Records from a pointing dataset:

┄┄┄┄┄┄┄┄┄┄

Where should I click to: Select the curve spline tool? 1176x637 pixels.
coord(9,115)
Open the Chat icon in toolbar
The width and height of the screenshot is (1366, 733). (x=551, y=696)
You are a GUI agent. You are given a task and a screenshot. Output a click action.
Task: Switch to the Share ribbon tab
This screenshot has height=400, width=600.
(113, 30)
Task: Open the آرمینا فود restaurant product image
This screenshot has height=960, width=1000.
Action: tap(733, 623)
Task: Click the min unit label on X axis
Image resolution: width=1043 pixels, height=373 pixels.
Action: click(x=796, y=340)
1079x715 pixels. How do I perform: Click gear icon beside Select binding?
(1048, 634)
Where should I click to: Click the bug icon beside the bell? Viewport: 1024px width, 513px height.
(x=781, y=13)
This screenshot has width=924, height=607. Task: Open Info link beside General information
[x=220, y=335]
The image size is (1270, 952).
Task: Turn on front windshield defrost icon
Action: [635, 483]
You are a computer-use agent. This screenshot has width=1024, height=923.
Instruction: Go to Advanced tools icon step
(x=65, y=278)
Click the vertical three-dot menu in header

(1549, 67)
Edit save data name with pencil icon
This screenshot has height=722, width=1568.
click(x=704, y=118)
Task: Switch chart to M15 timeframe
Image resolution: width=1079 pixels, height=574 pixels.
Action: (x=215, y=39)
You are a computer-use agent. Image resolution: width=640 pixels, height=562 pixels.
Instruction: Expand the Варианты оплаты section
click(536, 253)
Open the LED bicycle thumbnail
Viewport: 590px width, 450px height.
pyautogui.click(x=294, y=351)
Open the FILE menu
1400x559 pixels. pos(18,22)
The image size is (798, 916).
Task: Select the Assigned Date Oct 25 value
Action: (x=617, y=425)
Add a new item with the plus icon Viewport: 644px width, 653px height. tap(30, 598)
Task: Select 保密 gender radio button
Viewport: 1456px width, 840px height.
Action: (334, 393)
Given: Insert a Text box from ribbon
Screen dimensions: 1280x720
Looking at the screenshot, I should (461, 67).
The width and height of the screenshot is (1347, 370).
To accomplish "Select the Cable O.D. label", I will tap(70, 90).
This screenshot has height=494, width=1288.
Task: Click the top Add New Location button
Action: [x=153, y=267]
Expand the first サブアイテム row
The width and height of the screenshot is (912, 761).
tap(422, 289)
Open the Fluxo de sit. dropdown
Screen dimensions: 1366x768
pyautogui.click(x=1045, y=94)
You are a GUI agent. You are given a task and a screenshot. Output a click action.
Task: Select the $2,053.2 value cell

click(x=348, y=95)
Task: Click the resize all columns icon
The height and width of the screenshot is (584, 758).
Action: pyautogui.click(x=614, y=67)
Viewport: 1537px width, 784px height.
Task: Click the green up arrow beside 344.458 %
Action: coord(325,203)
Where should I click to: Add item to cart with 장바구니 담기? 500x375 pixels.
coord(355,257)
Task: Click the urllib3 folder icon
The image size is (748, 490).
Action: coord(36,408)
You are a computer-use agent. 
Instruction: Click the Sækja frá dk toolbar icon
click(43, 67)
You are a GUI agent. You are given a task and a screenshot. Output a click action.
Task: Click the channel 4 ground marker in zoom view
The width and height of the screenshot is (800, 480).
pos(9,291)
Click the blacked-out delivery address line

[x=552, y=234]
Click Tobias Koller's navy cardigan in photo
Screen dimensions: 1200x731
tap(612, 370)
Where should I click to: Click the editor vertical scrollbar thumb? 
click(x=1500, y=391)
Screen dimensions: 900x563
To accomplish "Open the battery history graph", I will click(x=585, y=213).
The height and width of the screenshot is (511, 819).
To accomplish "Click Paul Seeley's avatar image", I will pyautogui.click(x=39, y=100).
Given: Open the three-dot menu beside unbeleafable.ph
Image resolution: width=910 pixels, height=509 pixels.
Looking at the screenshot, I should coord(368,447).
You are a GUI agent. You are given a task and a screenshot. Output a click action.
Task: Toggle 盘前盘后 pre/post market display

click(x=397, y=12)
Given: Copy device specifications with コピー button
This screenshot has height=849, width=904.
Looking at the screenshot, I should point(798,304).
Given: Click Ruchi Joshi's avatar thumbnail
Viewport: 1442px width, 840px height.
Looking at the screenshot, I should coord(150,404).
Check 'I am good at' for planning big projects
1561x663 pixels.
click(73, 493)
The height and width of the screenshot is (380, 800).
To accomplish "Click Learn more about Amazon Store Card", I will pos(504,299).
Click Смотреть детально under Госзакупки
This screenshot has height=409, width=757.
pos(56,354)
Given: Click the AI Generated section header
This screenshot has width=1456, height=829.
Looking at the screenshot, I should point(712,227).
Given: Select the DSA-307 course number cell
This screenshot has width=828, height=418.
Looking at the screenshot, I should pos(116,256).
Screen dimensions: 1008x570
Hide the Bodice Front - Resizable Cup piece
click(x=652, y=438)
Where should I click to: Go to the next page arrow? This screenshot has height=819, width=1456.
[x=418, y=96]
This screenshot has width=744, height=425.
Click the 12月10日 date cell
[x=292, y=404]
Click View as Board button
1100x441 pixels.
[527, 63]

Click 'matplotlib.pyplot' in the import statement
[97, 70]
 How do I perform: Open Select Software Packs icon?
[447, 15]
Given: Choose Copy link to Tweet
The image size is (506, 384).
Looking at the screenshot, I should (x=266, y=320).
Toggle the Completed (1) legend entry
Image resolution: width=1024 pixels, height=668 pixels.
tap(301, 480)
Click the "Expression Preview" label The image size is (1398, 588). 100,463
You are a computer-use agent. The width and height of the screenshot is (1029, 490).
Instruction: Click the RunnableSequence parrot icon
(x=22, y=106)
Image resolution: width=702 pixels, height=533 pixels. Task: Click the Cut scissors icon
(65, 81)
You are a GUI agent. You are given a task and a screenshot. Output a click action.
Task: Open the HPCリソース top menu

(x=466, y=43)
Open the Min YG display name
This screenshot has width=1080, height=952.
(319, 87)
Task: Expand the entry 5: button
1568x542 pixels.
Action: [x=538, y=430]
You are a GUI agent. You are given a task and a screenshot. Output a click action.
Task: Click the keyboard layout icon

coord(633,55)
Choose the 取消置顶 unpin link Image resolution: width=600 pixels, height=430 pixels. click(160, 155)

┄┄┄┄┄┄┄┄┄┄

Goal:
Pick out every line of the listing above that contains the string "will", and copy each of those lines.

Worked solution:
To accomplish "Select the Cable O.D. label", I will tap(70, 90).
To accomplish "Open the battery history graph", I will click(x=585, y=213).
To accomplish "Click Paul Seeley's avatar image", I will pyautogui.click(x=39, y=100).
To accomplish "Click Learn more about Amazon Store Card", I will pos(504,299).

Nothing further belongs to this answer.